PRZERAŻAJĄCE postaci, które NIE SĄ ZŁOCZYŃCAMI
Boimy się ich głównie ze względu na ich zewnętrzną formę. Przez nią nie możemy się przebić do ich prawdziwej osobowości. Twórcy filmów celowo tak nam je przedstawiają, żeby dwuznaczność tych bohaterów wzmacniała suspens. Z ulgą jednak w trakcie seansów zaczynamy rozumieć, że te „potwory” są potworne tylko w oczach wyjątkowo niespostrzegawczych, a niekiedy wręcz złych ludzi, którym łatwiej jest zrzucić swoje winy na kogoś lub coś, co jest postrzegane jako brzydkie. Bo brzydkie to złe, inne to złe, a dobre może być tylko to, co zaakceptowane jako norma przez większość. Większość jednak nigdy nie będzie wybitna ani twórcza. Oto więc mamy społeczny, etyczny i epistemologiczny problem z równością ludzi, który często poruszają filmowcy w poniżej zestawionych produkcjach.
Severus Snape, seria „Harry Potter”
Klasyczny przykład wykorzystania koloru czarnego jako symbolu zła. Jak to jest jednak z wieloma symbolami, ich znaczenie zostało przeinaczone, celowo skrzywione, jak w przypadku np. swastyki, krzyża czy chociażby pentagramu, więc również czerń Snape’a jest złudna. Konstrukcja postaci mistrza eliksirów z Hogwartu okazała się na tyle sugestywna, że zadziałała nawet na samego Alana Rickmana. Kiedy tylko wchodził w rolę, czuł, że zostawia za sobą jakąkolwiek otwartość wobec ludzi oraz nawet radość. Jak już wiemy, Severus nie był antagonistą, chociaż jego przeszłość kryła wiele mrocznych zakamarków. Chronił Harry’ego czasami nawet lepiej niż Albus Dumbledore oraz sprzeciwiał się predestynacji, w której nieodwracalność tak wierzył dyrektor angielskiej wersji szkoły magii.
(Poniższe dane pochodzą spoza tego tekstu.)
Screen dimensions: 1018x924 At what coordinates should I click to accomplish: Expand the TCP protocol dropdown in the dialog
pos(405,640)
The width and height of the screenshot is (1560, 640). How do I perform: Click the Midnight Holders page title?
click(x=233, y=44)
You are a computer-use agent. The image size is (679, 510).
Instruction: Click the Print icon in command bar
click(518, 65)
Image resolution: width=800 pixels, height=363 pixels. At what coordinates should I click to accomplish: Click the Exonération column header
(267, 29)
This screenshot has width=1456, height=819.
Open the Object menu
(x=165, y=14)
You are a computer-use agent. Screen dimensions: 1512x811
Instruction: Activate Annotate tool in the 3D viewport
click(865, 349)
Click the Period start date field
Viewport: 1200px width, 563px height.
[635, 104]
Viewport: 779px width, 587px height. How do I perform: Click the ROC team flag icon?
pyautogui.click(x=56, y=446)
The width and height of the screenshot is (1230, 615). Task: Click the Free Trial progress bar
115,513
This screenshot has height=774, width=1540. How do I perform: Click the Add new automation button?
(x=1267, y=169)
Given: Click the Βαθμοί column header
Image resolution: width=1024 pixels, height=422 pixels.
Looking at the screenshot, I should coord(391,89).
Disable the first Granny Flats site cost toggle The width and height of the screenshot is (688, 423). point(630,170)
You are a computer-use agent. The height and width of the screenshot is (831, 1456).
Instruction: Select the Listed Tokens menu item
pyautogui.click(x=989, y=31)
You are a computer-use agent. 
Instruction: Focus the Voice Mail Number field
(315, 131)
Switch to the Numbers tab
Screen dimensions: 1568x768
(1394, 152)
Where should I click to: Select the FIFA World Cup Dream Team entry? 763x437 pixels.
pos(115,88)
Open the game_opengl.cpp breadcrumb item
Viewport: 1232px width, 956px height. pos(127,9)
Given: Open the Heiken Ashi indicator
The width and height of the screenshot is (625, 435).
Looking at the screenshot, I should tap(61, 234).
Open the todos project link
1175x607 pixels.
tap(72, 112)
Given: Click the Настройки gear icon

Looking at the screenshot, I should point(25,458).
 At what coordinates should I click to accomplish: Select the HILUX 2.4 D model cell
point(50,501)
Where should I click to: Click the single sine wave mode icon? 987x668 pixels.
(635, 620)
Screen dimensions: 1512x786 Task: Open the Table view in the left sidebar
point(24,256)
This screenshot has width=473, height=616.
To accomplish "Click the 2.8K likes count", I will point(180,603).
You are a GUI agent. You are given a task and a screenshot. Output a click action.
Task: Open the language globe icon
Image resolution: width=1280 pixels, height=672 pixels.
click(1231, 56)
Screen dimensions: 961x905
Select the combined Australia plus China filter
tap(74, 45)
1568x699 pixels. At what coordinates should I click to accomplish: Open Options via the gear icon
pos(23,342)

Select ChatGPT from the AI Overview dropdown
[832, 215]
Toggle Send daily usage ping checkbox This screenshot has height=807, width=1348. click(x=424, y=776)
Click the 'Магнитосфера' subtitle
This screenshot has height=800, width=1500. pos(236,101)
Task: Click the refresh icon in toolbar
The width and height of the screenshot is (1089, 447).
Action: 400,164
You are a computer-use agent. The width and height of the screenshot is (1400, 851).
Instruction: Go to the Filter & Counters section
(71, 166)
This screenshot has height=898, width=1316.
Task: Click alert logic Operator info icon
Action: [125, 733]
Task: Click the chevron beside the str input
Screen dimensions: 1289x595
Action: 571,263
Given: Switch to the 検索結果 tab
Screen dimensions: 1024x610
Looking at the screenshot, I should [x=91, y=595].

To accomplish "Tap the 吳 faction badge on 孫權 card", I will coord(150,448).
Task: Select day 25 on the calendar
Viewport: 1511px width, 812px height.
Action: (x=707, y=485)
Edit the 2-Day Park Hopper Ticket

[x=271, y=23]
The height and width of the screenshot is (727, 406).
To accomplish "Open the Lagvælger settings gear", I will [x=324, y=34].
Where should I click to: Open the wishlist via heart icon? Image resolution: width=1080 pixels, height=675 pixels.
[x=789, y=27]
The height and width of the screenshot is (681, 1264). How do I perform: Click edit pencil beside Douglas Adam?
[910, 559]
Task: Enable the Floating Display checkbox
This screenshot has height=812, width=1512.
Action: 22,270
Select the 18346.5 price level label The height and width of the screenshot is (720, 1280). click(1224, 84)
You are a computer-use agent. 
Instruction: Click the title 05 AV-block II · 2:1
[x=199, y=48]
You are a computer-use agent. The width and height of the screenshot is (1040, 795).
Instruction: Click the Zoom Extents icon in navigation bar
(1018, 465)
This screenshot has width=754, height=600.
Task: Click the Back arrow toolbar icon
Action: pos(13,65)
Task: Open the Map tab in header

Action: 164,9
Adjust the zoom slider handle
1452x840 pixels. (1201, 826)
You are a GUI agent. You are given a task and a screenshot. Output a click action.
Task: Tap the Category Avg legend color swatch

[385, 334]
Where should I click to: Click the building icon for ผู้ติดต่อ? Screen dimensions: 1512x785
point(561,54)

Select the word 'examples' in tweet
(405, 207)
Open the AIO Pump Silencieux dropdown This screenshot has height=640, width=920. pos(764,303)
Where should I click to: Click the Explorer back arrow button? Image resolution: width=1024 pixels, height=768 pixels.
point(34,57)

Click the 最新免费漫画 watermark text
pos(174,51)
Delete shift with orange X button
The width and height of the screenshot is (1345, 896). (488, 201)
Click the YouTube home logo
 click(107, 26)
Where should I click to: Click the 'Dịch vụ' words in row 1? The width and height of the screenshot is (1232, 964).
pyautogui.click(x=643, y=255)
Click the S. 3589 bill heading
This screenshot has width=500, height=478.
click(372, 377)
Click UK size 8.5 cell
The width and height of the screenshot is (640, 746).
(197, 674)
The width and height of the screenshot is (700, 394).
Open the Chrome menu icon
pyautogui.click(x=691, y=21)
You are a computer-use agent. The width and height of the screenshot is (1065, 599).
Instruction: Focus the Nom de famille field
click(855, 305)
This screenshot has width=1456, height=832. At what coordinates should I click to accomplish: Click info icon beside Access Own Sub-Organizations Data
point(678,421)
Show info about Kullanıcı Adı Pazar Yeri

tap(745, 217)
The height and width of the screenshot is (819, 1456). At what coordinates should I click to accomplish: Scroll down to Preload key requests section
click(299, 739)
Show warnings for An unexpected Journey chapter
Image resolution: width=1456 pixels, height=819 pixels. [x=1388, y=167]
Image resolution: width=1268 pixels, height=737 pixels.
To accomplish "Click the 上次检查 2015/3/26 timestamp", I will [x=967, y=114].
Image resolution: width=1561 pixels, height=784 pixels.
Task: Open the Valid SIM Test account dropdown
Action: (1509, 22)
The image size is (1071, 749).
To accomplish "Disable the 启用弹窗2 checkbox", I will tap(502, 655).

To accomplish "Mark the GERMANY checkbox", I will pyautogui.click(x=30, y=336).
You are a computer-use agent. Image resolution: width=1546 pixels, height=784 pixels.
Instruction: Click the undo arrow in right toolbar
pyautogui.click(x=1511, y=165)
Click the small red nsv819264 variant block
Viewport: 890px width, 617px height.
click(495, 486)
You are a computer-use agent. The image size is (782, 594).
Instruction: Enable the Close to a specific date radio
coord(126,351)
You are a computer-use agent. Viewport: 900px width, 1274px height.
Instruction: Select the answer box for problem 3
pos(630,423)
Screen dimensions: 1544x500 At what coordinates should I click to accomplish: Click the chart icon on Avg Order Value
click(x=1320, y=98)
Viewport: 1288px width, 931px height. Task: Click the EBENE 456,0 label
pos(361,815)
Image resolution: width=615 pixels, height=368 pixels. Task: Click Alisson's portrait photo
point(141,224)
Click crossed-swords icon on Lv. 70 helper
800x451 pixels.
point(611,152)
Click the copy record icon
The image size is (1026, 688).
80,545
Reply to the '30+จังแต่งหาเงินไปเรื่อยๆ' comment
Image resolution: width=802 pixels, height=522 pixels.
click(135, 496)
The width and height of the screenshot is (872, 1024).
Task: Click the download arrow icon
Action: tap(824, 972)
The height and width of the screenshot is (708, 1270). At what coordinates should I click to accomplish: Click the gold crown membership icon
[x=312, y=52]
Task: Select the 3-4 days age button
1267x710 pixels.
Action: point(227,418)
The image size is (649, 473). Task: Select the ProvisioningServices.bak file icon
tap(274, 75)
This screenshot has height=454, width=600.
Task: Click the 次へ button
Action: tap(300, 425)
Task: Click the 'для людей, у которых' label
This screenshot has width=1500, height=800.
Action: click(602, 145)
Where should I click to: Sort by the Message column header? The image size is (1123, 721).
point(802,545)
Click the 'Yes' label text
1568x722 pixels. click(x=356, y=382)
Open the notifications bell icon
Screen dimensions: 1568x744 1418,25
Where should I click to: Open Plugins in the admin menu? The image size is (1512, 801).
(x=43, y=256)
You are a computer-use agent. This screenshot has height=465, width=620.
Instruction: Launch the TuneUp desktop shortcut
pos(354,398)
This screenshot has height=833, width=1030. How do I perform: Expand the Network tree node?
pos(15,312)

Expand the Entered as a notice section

Człowiek Płaz, „Kształt wody” (2017), reż. Guillermo del Toro
Od takich istot zawsze będzie dzieliła nas forma fizyczna. Nigdy nie będziemy im do końca ufać, bo są dla nas ksenogatunkowymi istotami, które mogą potencjalnie zagrażać naszemu gatunkowi. Nie inaczej jest z bohaterem Kształtu wody, który stara się uzyskać podstawowe prawo, jakie przysługuje każdej istocie żywej, a zwłaszcza tej myślącej – wolność. Będą z tym jednak problemy, zwłaszcza że te ksenogatunkowe relacje nie zawsze są tak oczywiście czyste pod względem emocjonalnym i seksualnym. I to budzi odrazę. Nawet u części widzów. Bunt, a więc tak łatwo uznać Człowieka Płaza za wroga.
Buka, „Muminki” (1990)
Co było w Buce najstraszniejsze? Przede wszystkim jej wizerunek i niezmienny wyraz twarzy, sugerujący, że nie ma w niej żadnych emocji. Skoro nic nie czuje, to może wyrządzić straszne krzywdy, bez cienia wątpliwości zniszczyć cały znany Muminkom świat. Jej przyjście zawsze okupione było panicznym strachem, chęcią ukrycia się, a także wszechogarniającym środowisko zimnem. Kolejny więc fizyczny symbol, który wiążemy z brakiem życia, a nawet ze śmiercią. Bukę w Dolinę Muminków nie ściągała jednak chęć niszczenia, ale nadzieja, że wreszcie ktoś da jej ciepło, nadzieję i współczucie. Finalnie to się udało, a Buka przestała zamrażać wokół siebie ziemię, aż ta stawała się na zawsze jałowa. Zainteresowanych zachęcam do zgłębienia tematu oswojenia Buki. Będzie to pouczająca przygoda dla dorosłych oraz ich dzieci.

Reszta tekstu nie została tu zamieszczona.